> _Task instructions_:
a - Return the passage on Cuomo's downfall word for word, starting at "His speech was" and ending at "the coronavirus pandemic.".
b - In the passage on Cuomo's downfall, how much money did Cuomo receive for the book about leadership?
c - Continue the passage on Cuomo's downfall from where it stops.

** Opening Passage provided block **

At one point, he addressed his daughters directly to let them know that “I never did and I never would intentionally disrespect a woman or treat any woman differently than I would want them treated.”
“Your dad made mistakes,” he said. “And he apologized. And he learned from it. And that’s what life is all about.”
His speech was prefaced by a 45-minute presentation from his personal attorney, Rita Glavin, his chief defender in recent days, who blamed the media for creating an unfair environment. She said the attorney general’s investigation was conducted to fit a predetermined narrative and sought to cast doubt on many of the women’s allegations and the level of seriousness of some of the others.
“This report got key facts wrong,” she said. “It omitted key evidence, and it failed to include witnesses whose testimony would not support the narrative that it was clear this report would weave from day one.”
The dramatic fall of Cuomo, 63, was shocking in its velocity and vertical drop: A year ago, the governor was being hailed as a national hero for his steady leadership amid the coronavirus pandemic.
The allegations led to a barrage of calls for his resignation in March from top Democrats, including Sen. Chuck Schumer and most of the state’s congressional delegation. Under immense pressure, and in an effort to buy himself time, Cuomo authorized Letitia James, the state attorney general, to oversee an investigation into the claims, urging voters to wait for the facts before reaching a conclusion.
The Assembly, where Cuomo had retained a small well of support among a bloc of Democrats, had also begun a wide-ranging impeachment investigation earlier this year. That inquiry was looking not only at sexual harassment allegations but also at other accusations involving Cuomo’s misuse of power, including the possible illegal use of state resources to write a book about leadership last year for which he received $5.1 million, as well as his handling of nursing home data during the pandemic.
The inquiry was unfolding slowly, but the attorney general’s report eroded what little support Cuomo had in the Assembly and accelerated impeachment efforts. The turning point came when Carl E. Heastie, the Assembly speaker, whom Cuomo’s critics had accused of covering for the governor by stalling the impeachment inquiry, declared that Cuomo had “lost the confidence of the Assembly Democratic majority” and that “he can no longer remain in office.”

** Closing Passage provided block **
** Opening Extracted records block **

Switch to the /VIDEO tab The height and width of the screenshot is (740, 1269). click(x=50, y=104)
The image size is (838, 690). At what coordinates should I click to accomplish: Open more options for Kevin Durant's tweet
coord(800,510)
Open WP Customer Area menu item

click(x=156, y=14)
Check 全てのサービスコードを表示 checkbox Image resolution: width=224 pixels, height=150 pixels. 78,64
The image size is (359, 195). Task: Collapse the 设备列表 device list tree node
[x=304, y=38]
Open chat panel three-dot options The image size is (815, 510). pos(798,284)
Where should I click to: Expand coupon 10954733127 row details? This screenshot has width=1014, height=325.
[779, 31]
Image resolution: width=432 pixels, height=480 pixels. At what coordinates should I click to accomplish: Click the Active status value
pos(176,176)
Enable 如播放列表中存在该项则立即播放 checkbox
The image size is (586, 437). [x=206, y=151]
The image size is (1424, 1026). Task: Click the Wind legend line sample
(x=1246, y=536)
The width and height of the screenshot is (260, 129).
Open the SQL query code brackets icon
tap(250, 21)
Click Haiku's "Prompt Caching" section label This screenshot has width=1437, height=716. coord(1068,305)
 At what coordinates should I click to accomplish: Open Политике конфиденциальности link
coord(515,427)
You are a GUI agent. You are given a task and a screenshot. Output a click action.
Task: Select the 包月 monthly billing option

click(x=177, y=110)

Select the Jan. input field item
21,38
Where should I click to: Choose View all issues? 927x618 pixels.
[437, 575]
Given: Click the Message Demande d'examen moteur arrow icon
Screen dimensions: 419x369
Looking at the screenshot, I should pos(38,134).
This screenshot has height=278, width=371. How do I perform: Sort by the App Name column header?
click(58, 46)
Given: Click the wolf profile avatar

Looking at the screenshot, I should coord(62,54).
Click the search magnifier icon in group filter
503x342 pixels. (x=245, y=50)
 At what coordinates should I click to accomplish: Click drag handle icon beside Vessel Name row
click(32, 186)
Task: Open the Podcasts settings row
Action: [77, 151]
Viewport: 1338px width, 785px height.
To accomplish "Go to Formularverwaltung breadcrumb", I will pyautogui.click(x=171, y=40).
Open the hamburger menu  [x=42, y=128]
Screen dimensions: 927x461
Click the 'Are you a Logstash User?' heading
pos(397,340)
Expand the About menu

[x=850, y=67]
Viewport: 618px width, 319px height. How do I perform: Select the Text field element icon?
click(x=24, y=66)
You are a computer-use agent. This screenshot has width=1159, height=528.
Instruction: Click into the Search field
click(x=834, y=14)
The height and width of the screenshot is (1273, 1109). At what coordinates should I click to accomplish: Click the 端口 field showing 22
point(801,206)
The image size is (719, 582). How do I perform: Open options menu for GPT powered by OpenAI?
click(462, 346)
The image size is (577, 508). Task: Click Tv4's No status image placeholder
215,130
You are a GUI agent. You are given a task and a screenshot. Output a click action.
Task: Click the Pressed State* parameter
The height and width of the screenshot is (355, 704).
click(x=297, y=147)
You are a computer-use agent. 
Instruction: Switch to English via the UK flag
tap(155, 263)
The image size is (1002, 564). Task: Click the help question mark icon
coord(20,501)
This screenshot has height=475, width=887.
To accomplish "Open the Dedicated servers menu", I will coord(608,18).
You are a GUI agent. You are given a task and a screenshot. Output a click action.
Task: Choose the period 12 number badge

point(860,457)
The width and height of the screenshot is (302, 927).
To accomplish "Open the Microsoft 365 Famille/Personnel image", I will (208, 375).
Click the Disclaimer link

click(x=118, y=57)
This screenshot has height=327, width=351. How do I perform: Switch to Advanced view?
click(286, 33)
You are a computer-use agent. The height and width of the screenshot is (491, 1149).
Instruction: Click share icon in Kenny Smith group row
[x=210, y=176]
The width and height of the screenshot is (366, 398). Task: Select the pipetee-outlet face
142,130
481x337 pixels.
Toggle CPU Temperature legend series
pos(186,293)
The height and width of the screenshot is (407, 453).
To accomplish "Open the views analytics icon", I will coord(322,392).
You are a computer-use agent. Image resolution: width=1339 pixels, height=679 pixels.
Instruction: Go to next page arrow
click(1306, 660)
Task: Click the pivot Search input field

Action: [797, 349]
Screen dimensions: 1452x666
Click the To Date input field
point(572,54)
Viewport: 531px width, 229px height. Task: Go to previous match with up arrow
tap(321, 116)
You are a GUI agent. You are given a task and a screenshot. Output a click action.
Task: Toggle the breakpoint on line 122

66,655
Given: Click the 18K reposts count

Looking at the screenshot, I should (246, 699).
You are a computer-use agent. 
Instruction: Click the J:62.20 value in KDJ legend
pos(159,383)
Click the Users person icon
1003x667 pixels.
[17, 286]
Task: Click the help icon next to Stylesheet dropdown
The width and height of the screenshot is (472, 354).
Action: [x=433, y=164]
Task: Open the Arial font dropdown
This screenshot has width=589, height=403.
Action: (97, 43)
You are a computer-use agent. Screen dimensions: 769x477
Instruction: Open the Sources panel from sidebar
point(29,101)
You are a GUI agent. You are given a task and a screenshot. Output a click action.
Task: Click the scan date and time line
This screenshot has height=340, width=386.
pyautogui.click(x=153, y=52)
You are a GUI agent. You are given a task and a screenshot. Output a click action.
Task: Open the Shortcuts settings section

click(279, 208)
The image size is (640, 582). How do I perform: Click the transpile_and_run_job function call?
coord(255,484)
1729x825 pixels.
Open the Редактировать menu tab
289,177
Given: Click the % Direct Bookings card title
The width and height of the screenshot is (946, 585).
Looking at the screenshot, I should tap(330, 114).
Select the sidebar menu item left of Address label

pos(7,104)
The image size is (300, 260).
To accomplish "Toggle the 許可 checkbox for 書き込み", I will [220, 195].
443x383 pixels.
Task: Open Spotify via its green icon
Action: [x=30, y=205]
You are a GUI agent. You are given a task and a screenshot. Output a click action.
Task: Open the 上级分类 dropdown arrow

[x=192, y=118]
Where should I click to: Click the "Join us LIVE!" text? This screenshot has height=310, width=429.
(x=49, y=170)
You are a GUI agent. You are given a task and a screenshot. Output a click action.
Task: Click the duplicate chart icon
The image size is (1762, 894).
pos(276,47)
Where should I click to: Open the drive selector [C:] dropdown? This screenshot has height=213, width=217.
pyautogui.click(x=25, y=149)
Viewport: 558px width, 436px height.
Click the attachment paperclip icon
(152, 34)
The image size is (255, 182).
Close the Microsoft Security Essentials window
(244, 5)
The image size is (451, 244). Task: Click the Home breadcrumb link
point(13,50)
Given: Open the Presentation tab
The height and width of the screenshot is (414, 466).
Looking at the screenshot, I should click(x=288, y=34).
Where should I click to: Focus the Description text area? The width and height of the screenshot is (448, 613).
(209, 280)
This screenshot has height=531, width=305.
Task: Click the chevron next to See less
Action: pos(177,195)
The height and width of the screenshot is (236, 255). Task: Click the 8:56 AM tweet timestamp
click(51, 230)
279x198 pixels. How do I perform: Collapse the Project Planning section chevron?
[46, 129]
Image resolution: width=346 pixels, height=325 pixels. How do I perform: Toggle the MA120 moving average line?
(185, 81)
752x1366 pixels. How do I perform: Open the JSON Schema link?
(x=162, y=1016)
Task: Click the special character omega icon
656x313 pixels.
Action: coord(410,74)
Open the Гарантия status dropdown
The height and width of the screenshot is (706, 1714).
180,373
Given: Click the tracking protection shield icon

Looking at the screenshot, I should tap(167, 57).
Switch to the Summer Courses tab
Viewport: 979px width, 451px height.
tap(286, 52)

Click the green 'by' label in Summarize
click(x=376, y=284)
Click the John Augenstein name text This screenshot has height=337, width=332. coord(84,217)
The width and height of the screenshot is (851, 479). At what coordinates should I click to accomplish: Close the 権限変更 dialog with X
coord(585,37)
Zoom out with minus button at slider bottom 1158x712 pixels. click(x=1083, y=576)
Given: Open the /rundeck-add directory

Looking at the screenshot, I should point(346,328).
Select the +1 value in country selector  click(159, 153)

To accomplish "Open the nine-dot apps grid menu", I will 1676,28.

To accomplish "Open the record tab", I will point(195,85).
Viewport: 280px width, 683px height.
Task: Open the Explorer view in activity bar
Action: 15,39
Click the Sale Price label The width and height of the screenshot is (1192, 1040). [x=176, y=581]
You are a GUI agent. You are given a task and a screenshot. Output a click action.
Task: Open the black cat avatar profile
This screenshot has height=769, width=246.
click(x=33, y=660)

** Closing Extracted records block **

> _Numbered answers_:
a -
His speech was prefaced by a 45-minute presentation from his personal attorney, Rita Glavin, his chief defender in recent days, who blamed the media for creating an unfair environment. She said the attorney general’s investigation was conducted to fit a predetermined narrative and sought to cast doubt on many of the women’s allegations and the level of seriousness of some of the others.
“This report got key facts wrong,” she said. “It omitted key evidence, and it failed to include witnesses whose testimony would not support the narrative that it was clear this report would weave from day one.”
The dramatic fall of Cuomo, 63, was shocking in its velocity and vertical drop: A year ago, the governor was being hailed as a national hero for his steady leadership amid the coronavirus pandemic.

b - $5.1 million

c -
By then, Cuomo was left with two options: to step down or risk becoming the first New York governor to be impeached in more than a century, a stain on his legacy. The resignation of Cuomo, who has repeatedly denied inappropriately touching anyone, follows the resignation of the last elected New York governor, Eliot Spitzer, who stepped down in 2008 after it emerged that he had been a client of a high-end prostitution ring.
In recent months, the governor had tried to steer attention away from the investigations and scandals that had battered his administration, seeking to counter his critics’ contention that he had lost the capacity to govern.
He crisscrossed the state staging news conferences meant to portray an image of assertive leadership, with a focus on the state’s economic recovery efforts and vaccine rollout. He held fundraisers and, ever mindful of his public image, kept a close eye on public opinion, intent on regaining support from voters and rehabilitating his reputation before a possible re-election campaign.
It seemed to some, including his top advisers, that the goodwill he had amassed during the pandemic would allow him to weather the findings from the state attorney general’s investigation, which was being conducted by a team of outside lawyers.
But the scandal that ultimately doomed his administration was one that Cuomo could not conquer with his usual, and typically effective, mix of threats and charm.
Indeed, the persona that made him a political matinee idol during the pandemic — a paternal, and sometimes pugnacious, micromanager — seemed ill-suited to addressing the sexual and emotionally charged allegations of harassment against him, some made by women who were not even half his age.